Would it not make sense to add a penalty to that site even if they weren't linked? -- I mean the user experience, according to the numbers, would be horrible. Maybe there is a certain % of total links indexed, divided by WMT 404's, that would trigger a penalty?
They wouldn't need to "penalize", because the site would lose every bit of every ranking factor that passes through any inbound link to any of those page *and* from all of those pages to the other pages still on the site since 404s don't "pass weight" anywhere.
The loss of ranking factors passed would "effectively behave like a penalty", but they don't need to "punish" the site with the 404s more than to simply not pass the ranking factors it had through inbound links and not show the 404 error pages from it in the index.
Here's another way to look at it: If I put up 500,000 links all to different pages that didn't exist on *your site* would that somehow cause a bad visitor experience for people who found a page from your site in Google and then visited it? Not at all.

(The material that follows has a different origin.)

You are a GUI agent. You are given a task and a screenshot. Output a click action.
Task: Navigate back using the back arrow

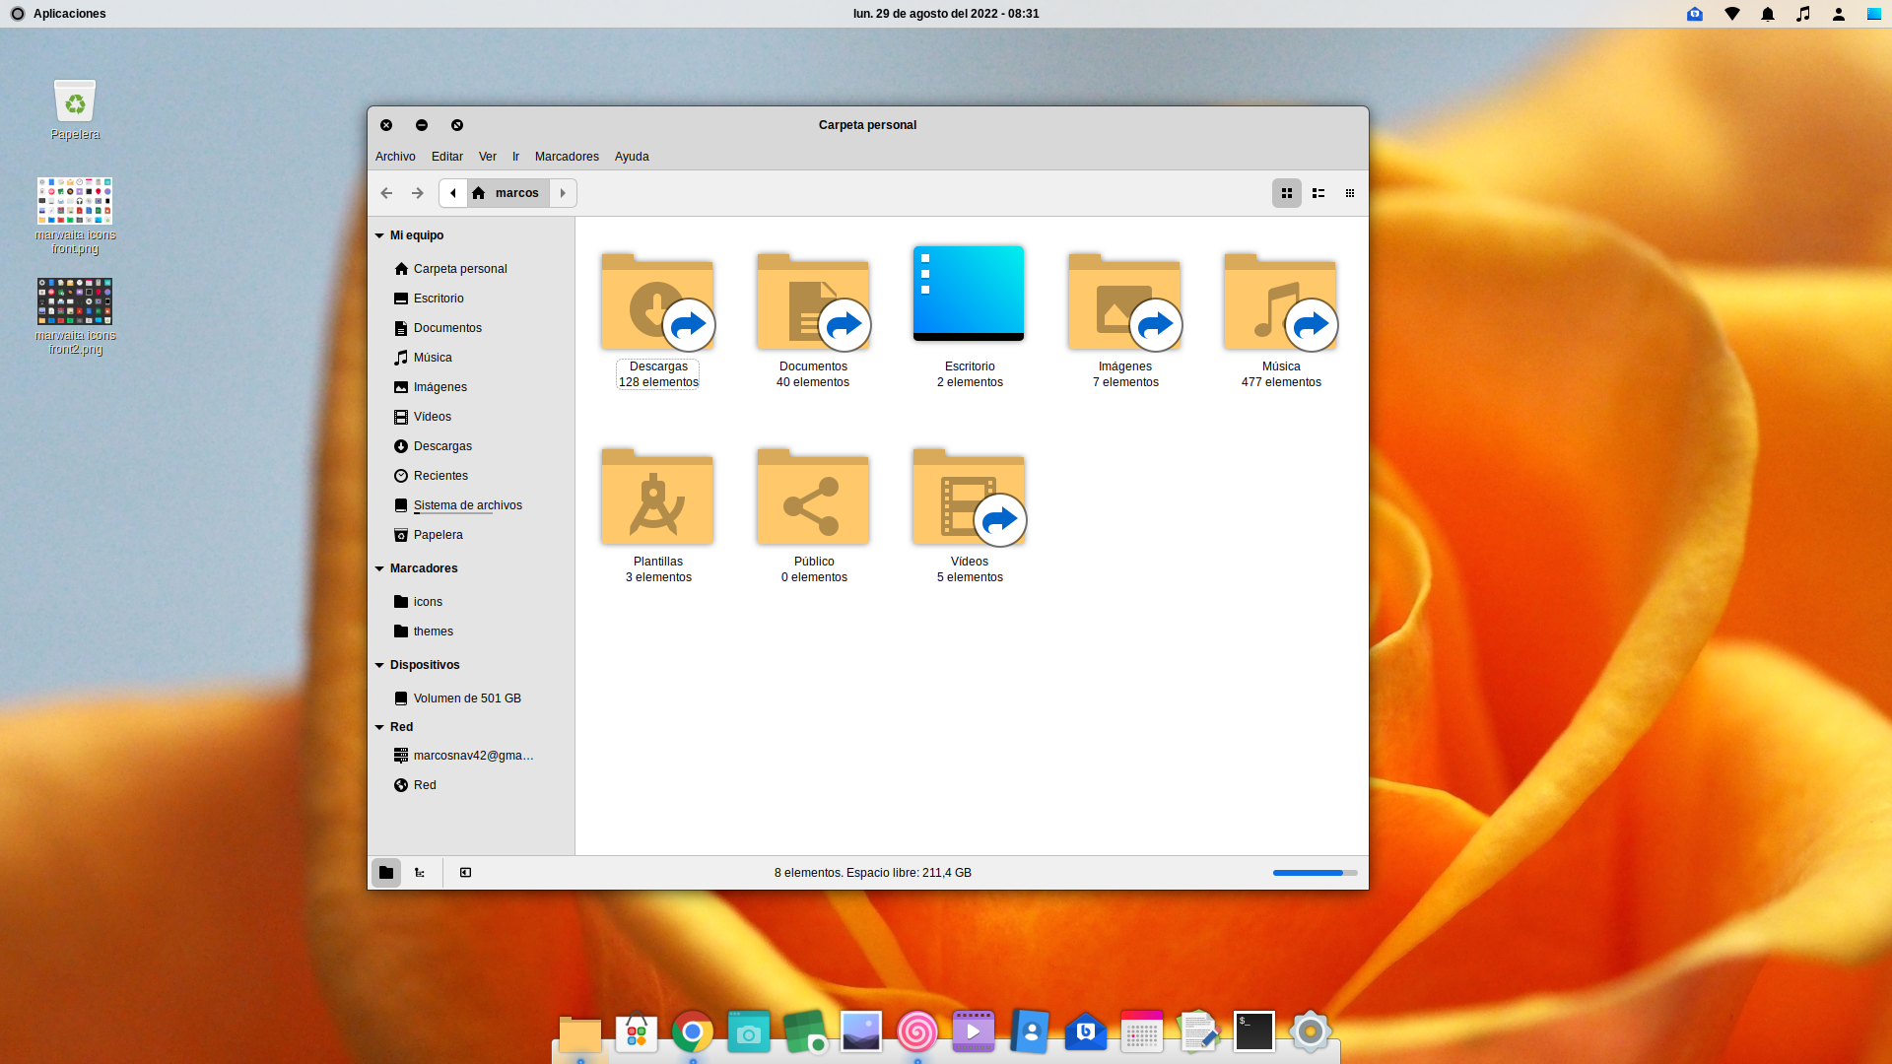[x=386, y=192]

My linking to 404 error pages on *your* site [or any site]
would cause a bad visitor experience relating to *my* site, because I didn't maintain the links and make sure they ended with what the visitor thought they were getting. If *my* site were removed from the rankings, that "bad visitor experience" wouldn't happen. Conversely, removing the available pages [200 OK]
on your site from the rankings wouldn't solve that or any other problem related to the 404 errors on your site at all.

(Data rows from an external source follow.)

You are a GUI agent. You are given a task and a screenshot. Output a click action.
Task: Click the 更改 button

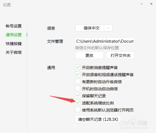pos(89,55)
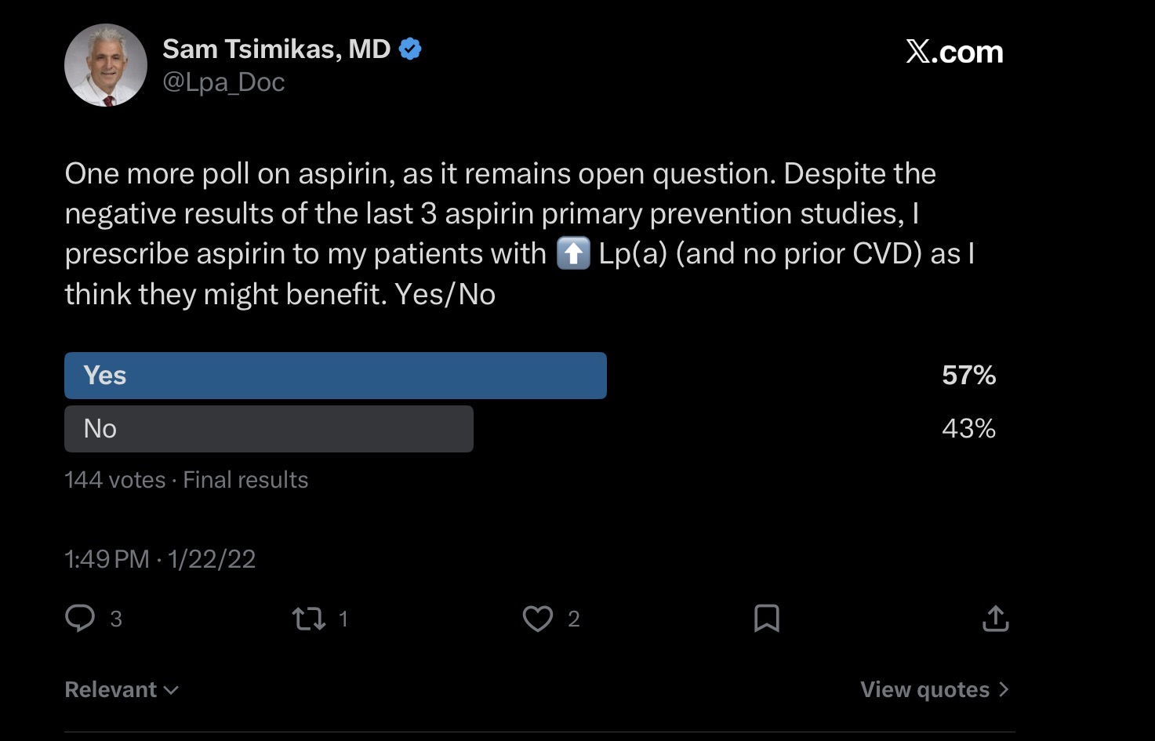Click the 57% Yes percentage
This screenshot has height=741, width=1155.
pyautogui.click(x=968, y=376)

What would cause a bad visitor experience on *your site* is if the links to the 404 pages were on *your site* rather than mine. In that case, as Google, to make sure you send your visitors to a "good experience/destination" removing *your site* makes sense.

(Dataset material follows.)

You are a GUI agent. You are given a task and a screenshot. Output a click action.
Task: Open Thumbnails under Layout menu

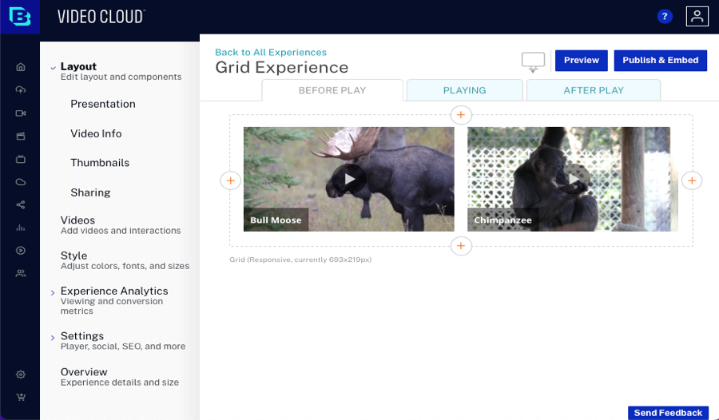click(100, 163)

Which leads to [rhetorically]
: Why would Google say 404 errors are not a problem unless there are links to those pages on your site?
Could Hummingbird be taking into consideration more information from WMT then the algo before it?
You're "going the wrong way" with the direction of information here -- The algo doesn't take information like 404 errors or pages containing links to your site and things along those lines *from* WMT, the algo provides the information *to* WMT, which is why WMT if often out of date in the info it show webmasters about a site.